Would you repeat, word for word, the stretch from "On August 26, 2008, at" through "of the song." in the passage below about "God Bless America" at baseball games?

__PROVIDED PASSAGE__.

◆ ◆ ◆ ◆ ◆ ◆ ◆

Since the September 11, 2001, terrorist attacks, "God Bless America" is commonly sung during the seventh-inning stretch in Major League Baseball games, most often on Sundays, Opening Day, Memorial Day, Independence Day, All-Star Game, Labor Day, September 11, and all post-season Major League Baseball games. Following the attacks, John Dever, then the Assistant Media Relations Director of the San Diego Padres, suggested the song replace "Take Me Out to the Ball Game", the more traditional 7th inning anthem. Major League Baseball quickly followed the Padres lead and instituted it league-wide for the rest of the season. Presently, teams decide individually when to play the song.

The New York Yankees, at Yankee Stadium home games, is currently the only Major League club to play "God Bless America" at every game during the seventh-inning stretch. The Yankees' YES Network televises its performance during all games before going to a commercial. During major games, such as Opening Day, national holidays, playoff contests, or games against the Boston Red Sox or New York Mets, the Yankees will often have Irish tenor Ronan Tynan perform the song.

On August 26, 2008, at a Boston Red Sox game at Yankee Stadium, a fan who had attempted to leave for the restroom during the playing of the song was restrained and subsequently sent out of the building by NYPD officers. Part of the resolution of the resulting lawsuit was that the New York Yankees announced that they would no longer restrict the movement of fans during the playing of the song.

◆ ◆ ◆ ◆ ◆ ◆ ◆

__DATA SECTION__.
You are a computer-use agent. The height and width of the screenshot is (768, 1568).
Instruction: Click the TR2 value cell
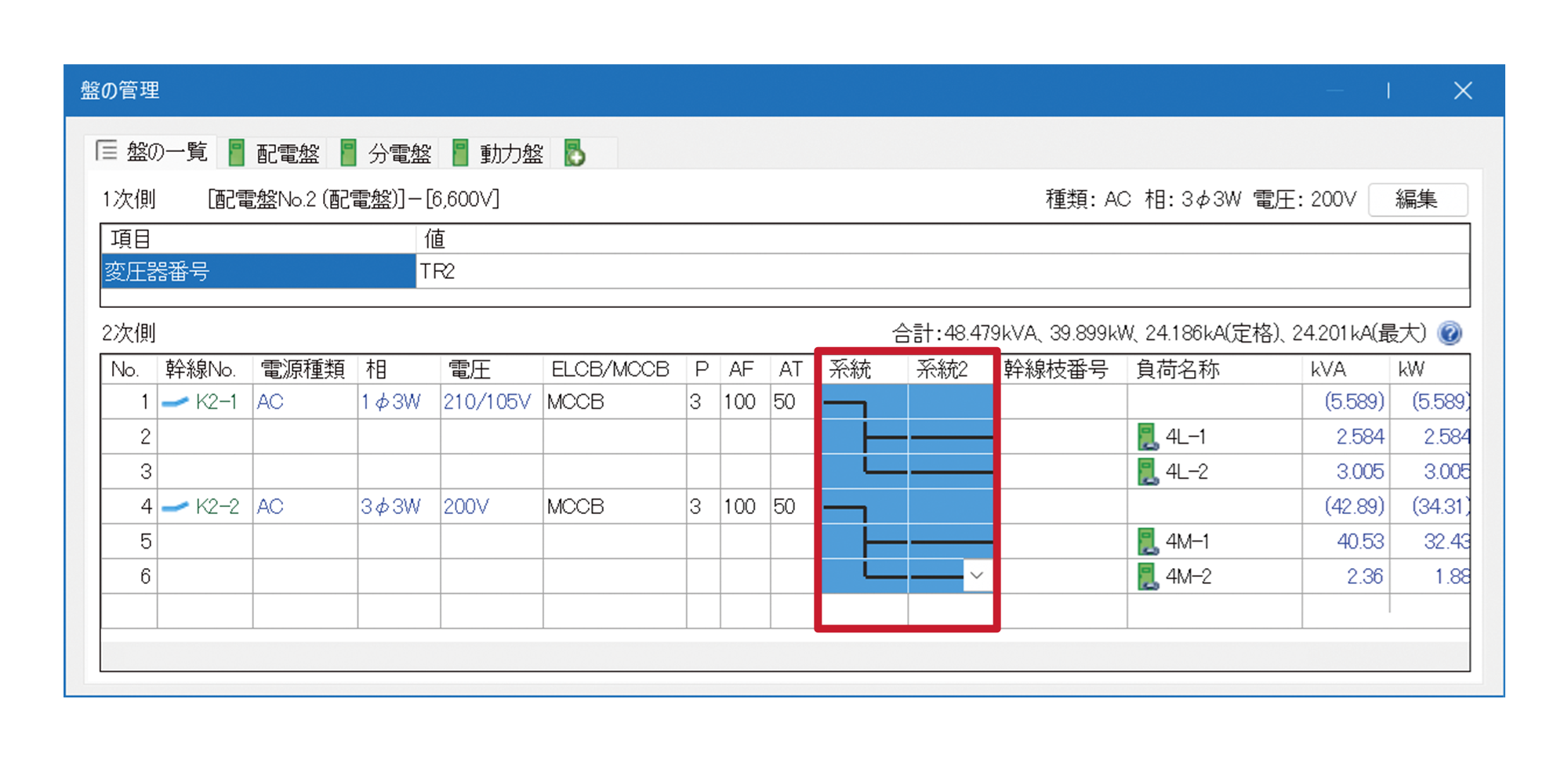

◆ ◆ ◆ ◆ ◆ ◆ ◆

__RESPONSE TO THE TASK__.
On August 26, 2008, at a Boston Red Sox game at Yankee Stadium, a fan who had attempted to leave for the restroom during the playing of the song was restrained and subsequently sent out of the building by NYPD officers. Part of the resolution of the resulting lawsuit was that the New York Yankees announced that they would no longer restrict the movement of fans during the playing of the song.